YABU. I can't understand why children still have to call teachers Mrs and Miss etc. Since I left university I have never had to address anyone as anything other than their first name so am finding school (DC starts in September) totally bizarre with grown women addressing each other as Mrs X and Mrs Y :-/ 4 years at nursery teachers where all first name only.

Another pet hate of mine is friends who insist on being called Dr after doing a phd. I don't insist friends add my letters whenever they address me. It is just a bit bizarre!

mumof4sons · 19/08/2012 15:45

I honestly can't remember what I used to call the parent's of my friends. Maybe it depended on how close the friendships were. I know I called my best friend's mum 'Mum 2'. My friend and I were so close and I was always made to feel as part of the family. Her brother called me 'Sis'. Other friends I think I must have called them Mrs SoandSo or by their first names.
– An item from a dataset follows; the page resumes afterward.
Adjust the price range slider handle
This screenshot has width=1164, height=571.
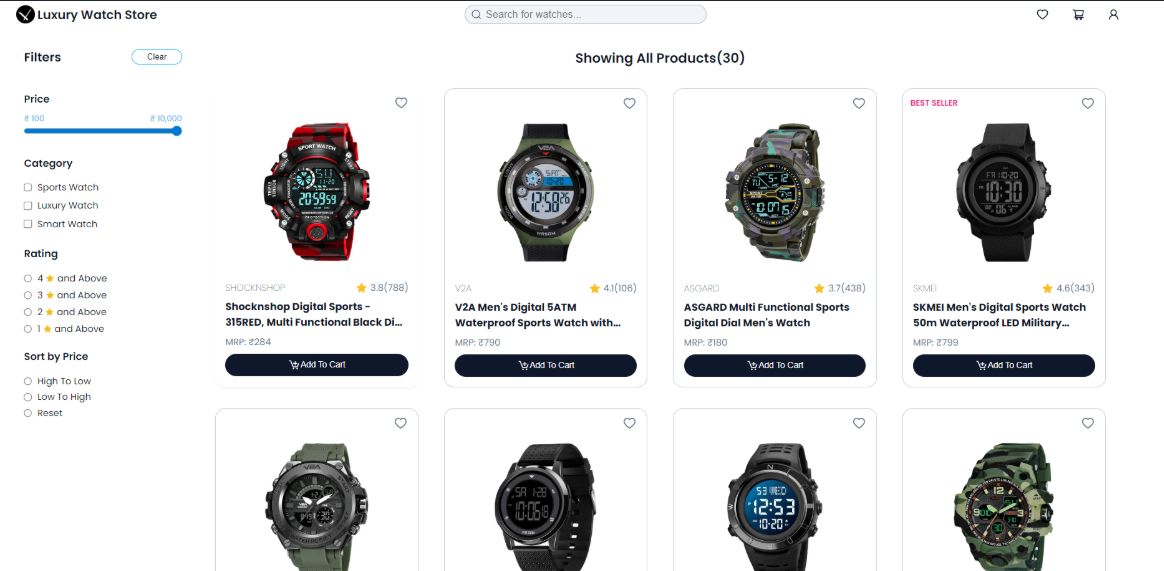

I grew up in the southern part of the US and know that many of my friend's children now call me Miss Mum or if I was male it would be Mr Mum, and while that might be strange to a lot of English people for 'Deep South' Southerners it is the done thing. We also address our elders with the terms 'mam' and 'sir' as a mark of respect. I find it disrespectful over here when addresses as Love, Darling, Duck, Mate, etc.

My DS's friend generally call me by my first name, though sometimes it can be a bit confusing as I work in the school that some of them go to. So at school I'm Miss Sons and out of school Mum, occasionally there is the slip of the tongue in the classroom.